NEW YORK- Stocks markets tumbled worldwide on Monday as investor worries about the potential economic impact of the coronavirus drove up prices of safe-haven assets such as the Japanese yen and government debt.
China’s yuan slid to a 2020 low and commodity-linked currencies such as the Australian dollar fell on mounting concern about the coronavirus. The yen was the main beneficiary, though its move higher was limited.
Crude prices dropped below $60 a barrel for the first time in nearly three months, while gold prices surged 1% to nearly a three-week high before paring gains.
Benchmark U.S. Treasury yields fell to lows last seen in early October while the yield on 10-year German bunds, the euro zone benchmark, fell to the lowest in almost two months.

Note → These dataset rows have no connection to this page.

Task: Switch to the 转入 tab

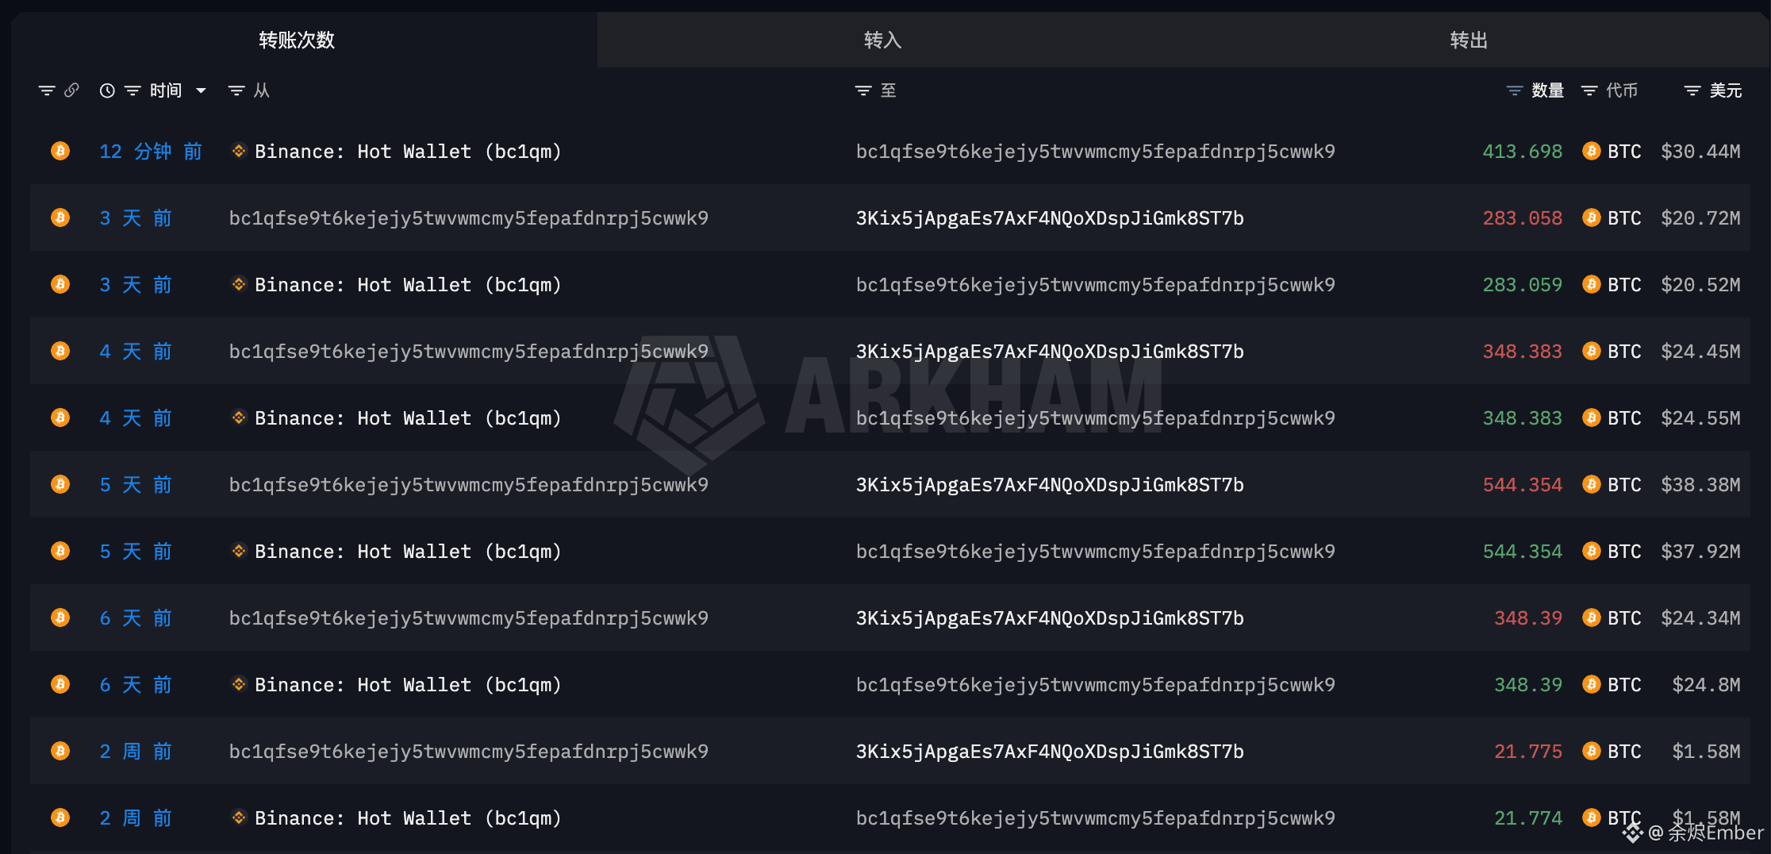Action: [882, 40]
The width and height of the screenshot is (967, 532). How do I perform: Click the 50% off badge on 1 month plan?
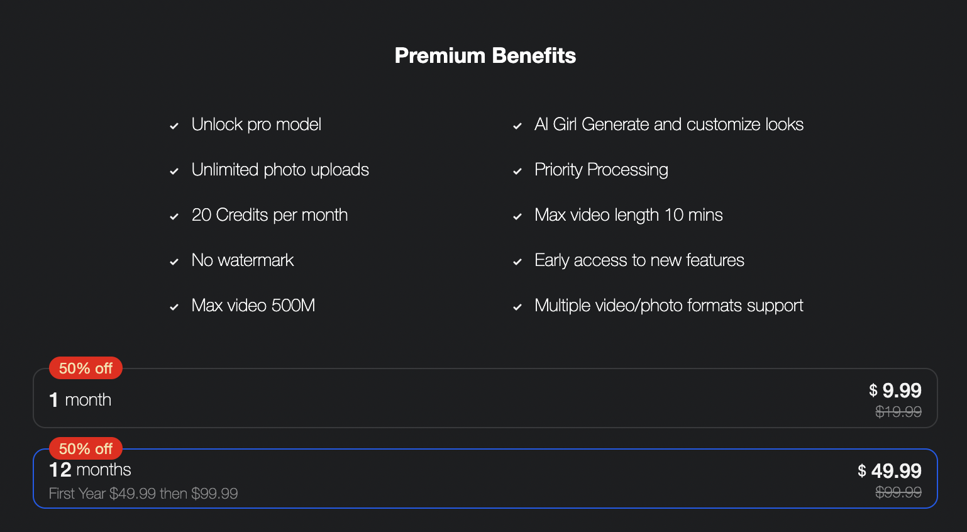pyautogui.click(x=86, y=369)
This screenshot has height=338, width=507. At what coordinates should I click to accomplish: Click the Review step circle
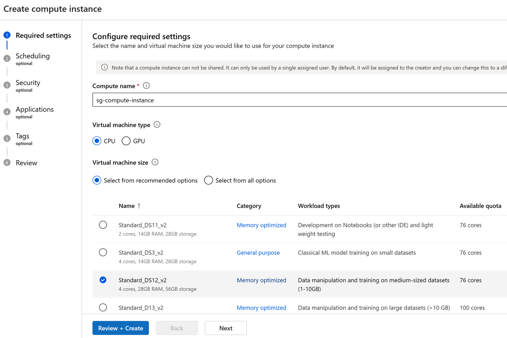[x=7, y=162]
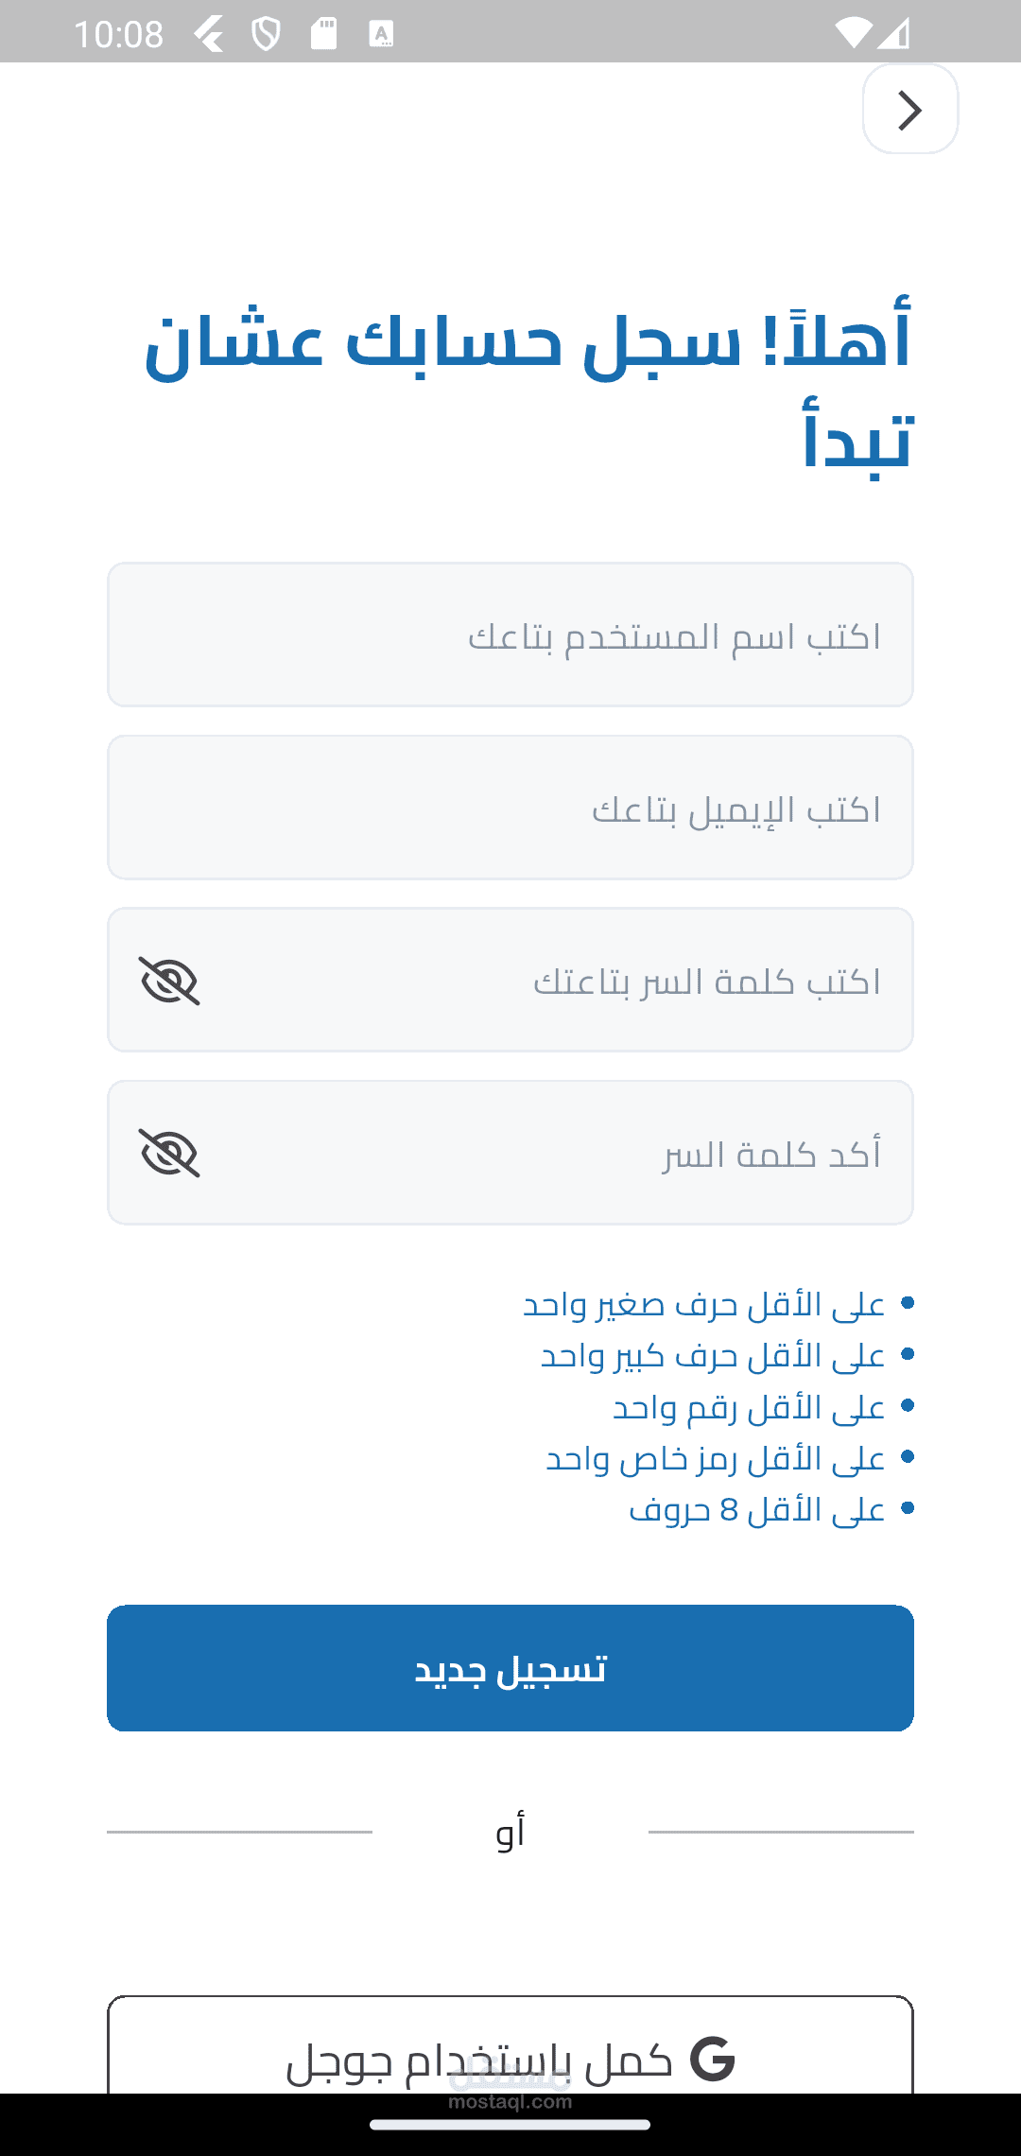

Key indexes for British, French and German equity markets slid more than 2%, as did pan-European markets. Stocks on Wall Street fell more than 1%.
Major markets in Asia, including China, Hong Kong, Taiwan, South Korea, Singapore and Australia, were closed on Monday.
MSCI’s gauge of stocks across the globe shed 1.62% to a three-week low, while its emerging market index lost 1.59%.
The broad FTSEurofirst 300 index in Europe closed down 2.26 percent at 1,619.00, while the pan-European STOXX 600 index fell by the same amount.
More than 97% of stocks in the STOXX 600 fell, with many tumbling from record highs. The rout wiped about 180 billion euros ($198.3 billion) of market capitalisation from the index.
U.S. stocks fell a bit less. The Dow Jones Industrial Average fell 453.93 points, or 1.57%, to 28,535.8. The S&P 500 lost 51.84 points, or 1.57%, to 3,243.63 and the Nasdaq Composite dropped 175.60 points, or 1.89%, to 9,139.31.
The Nasdaq had its biggest one-day decline since Aug. 23 while for the Dow it was the biggest since Oct. 2, closing lower for a fifth straight day in its longest losing streak since a five-day decline ending last August. The S&P 500 also posted its biggest daily drop since Oct. 2.
Wall Street was overdue for a correction, said David Kelly, chief global strategist at JPMorgan Funds in New York.
“We have a slow and steady economy, a giddy and fast market and eventually those two things have to meet in the middle somewhere,” he said.
The benchmark S&P 500 rose more than 12% from the end of September to an all-time high last week.
“The market was due for a fall and coronavirus is a perfect case of an unknown. An increase in uncertainty causes the market to fall but the real question here does it affect the global economy?” he said.
Kelly said he did not expect the outbreak to significantly change global economic growth or corporate earnings.
Still, the potential for the virus to spread exponentially was cause for concern, said Matt Weller, global head of market research at GAIN Capital in Grand Rapids, Michigan.
Whether the virus scales to epidemic proportions “remains to be seen, but certainly that’s not priced into markets,” he said.
China extended its Lunar New Year holiday and the Shanghai stock exchange said it will reopen Feb. 3. More big businesses in China shut down and told staff to work from home as the death toll rose to 81.
The Nikkei share average in Tokyo slumped 2.03%, its biggest percentage fall since August, with tourism shares hard hit.
Infections could continue to rise, China’s National Health Commission said on Sunday. The total number of confirmed cases in China rose to 2,835.
Robert Pavlik, chief investment strategist at SlateStone Wealth LLC in New York said investors are scared that the virus could lead to an economic slowdown but at the moment the market has overreacted.
“The market has been waiting for some sort of sell-off to develop after a roughly 30% year and for a reason for it to happen,” Pavlik said.
Oil prices fell about 2% after earlier sliding more than 3%.
Brent crude slid $1.37 a barrel to settle down at $59.32, its lowest since late October and the biggest intra-day fall since Jan. 8. U.S. crude fell $1.05 to settle at $53.14 a barrel.
U.S. Treasury prices advanced, pushing their yield lower.
Benchmark 10-year Treasury notes rose 23/32 in price to yield 1.6012%.
The benchmark 10-year Bund yield fell 5 bps to -0.414%.
Yields on tax-exempt municipal slid to all-time lows. The new 10-year MMD AAA GO yield of 1.18% slid below the previous record low of 1.21% set last August.
In the currency market, the dollar index rose 0.08%, with the euro down 0.05% to $1.1018.
The yen strengthened 0.36% versus the greenback at 108.89 per dollar.
U.S. gold futures settled 0.3% higher at $1,577.4 an ounce, as spot gold climbed to $1,586.43 earlier in the session, the highest level since Jan. 8.